Dirigiéronse por lo tanto al gabinete de señoras, donde Clara y Juanita se habían refugiado como los chicos que se esconden cuando creen haber hecho algún mal; y conduciéndolas capciosamente al laboratorio, mientras Benjamín conseguía con maña que las muchachas se pusiesen en contacto con los conductores, don Sindulfo las volvía inalterables con un par de descargas que las hizo retorcerse como culebras.

—Oiga usté —dijo la de Pinto encarándose con su amo así que pudo enderezarse y articular palabra— si es que usté quiere no seguir comiendo más que sémola, repita usted esa operación y verá usted salirle muelas… de la boca. ¿Para qué ha dado usted esas vueltas al organillo que nos ha dejado como si tuviésemos alferecía?

—Menos gritos —le arguyó su amo—. Aquí estáis bajo mi férula. Empezó mi dominio y no hay para qué pedirme explicaciones de mi conducta. Vuestra misión es obedecer y callar.

—En cuanto a eso, poco a poco —interpuso Clara.

—¡Cómo! ¿Te me insubordinas?

—No señor; pero protesto de que haya usted abusado de nuestra ignorancia, para obligarnos por sorpresa a emprender un viaje sin precedente en el mundo.

—¿Y quién te ha dicho?…

—¿Quién ha de ser, hombre de Dios, sino la mismísima milicia española que se está burlando de usté, a pesar de saber más matemáticas que Motezuma?

—¿Qué oigo? ¿Ha encontrado Luís medio de hacerte llegar alguna carta? —preguntó el sabio aturdido y sin sospechar que, no obstante su tiranía, hubiera podido ser el capitán esquela viviente.

—Digo, digo, una carta… Toda una baraja completa para hacerle a usted tute.

—Procura no ser insolente, porque de lo contrario en llegando a la Roma de los Césares, te vendo como esclava al primer patricio que encuentre en la calle.

—¿Y qué van a hacerme a mí los patricios? ¡Pues qué! ¿Yo no vengo de liberales? Mi padre fue furriel de voluntarios.

—Oiga usted nuestros ruegos.

—Nunca.

—Si le digo a usted que el tal don Pichichi es el Calomarde de los tíos.

—Se concluyeron las intrigas —vociferaba don Sindulfo lívido de coraje—. Se acabaron los amorcillos de colegiala: y ya que a buenas no has querido aceptar mi mano, yo te sabré conducir a países y edades en que la voluntad del tutor siendo ley para su pupila, mal que te pese tendrás que llamarte mi esposa.

—Eso jamás.
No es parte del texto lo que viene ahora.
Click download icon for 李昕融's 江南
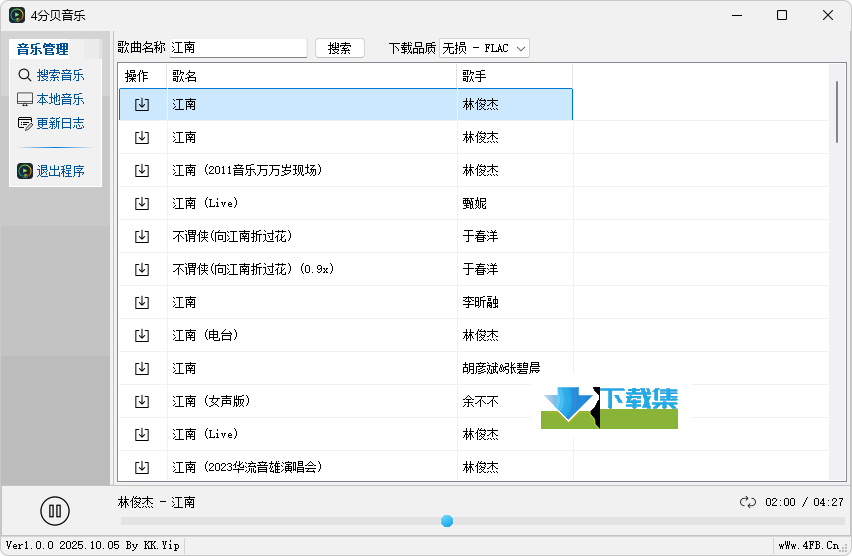This screenshot has height=556, width=852. click(x=142, y=302)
Primero la muerte; antes la tortura.

Y pues agotada la persuasión recurre usted a la violencia, yo le probaré que tengo valor para afrontarlo todo.

Y dirigiendo una mirada de connivencia a Juanita, añadió:

—En marcha cuando usted guste.

—Si, señor. Arre; que en el primer cambio de tiro ya nos apearemos para quejarnos a la autoridad.

El sabio no se hizo repetir la orden; juntó los polos y el Anacronópete comenzó su marcha ascensional, no sin cierta emoción de parte de las reclusas que veían desaparecer por instantes los contornos de la ciudad bajo sus plantas.

En el cuarto de las agregadas, la impresión fue más viva por estar esperando con más impaciencia los resultados del viaje. En la cala, el silencio era absoluto. Sólo Pendencia se permitió decirle en voz baja a su jefe, al apercibirse de la oscilación:

—Mi capitán: el botacilla.

De repente el coloso tomó rumbo y empezó a desalojar atmósfera sin que nadie se apercibiera de que viajaban con una velocidad de dos vueltas al mundo por segundo; pues la locomoción, verificándose en el vacío, falta de capas con que rozar no producía movimiento alguno sensible.

—Ya andamos —exclamó don Sindulfo con el orgullo paternal que le inspiraba su invención.

—Adelante —prorrumpió resueltamente su sobrina.

—¡Loor al genio! —balbuceó Benjamín abrazando a su protector.

—¡Jesús! —decía Juana—. Si esto es más soso que un cocido sin sal. Ni se ve un campanario, ni una lechuga, ni que le pueda alegrar a una el corazón. Prefiero el ordinario de mi pueblo. Vamos, don Sindulfo, sóo… En llegando a los Inválidos pare usted.

La pobrecilla no calculaba que había empezado su frase en París el diez de Julio de mil ochocientos setenta y ocho y que la estaba acabando en treinta y uno de Diciembre del año anterior sobre la cordillera de los Andes.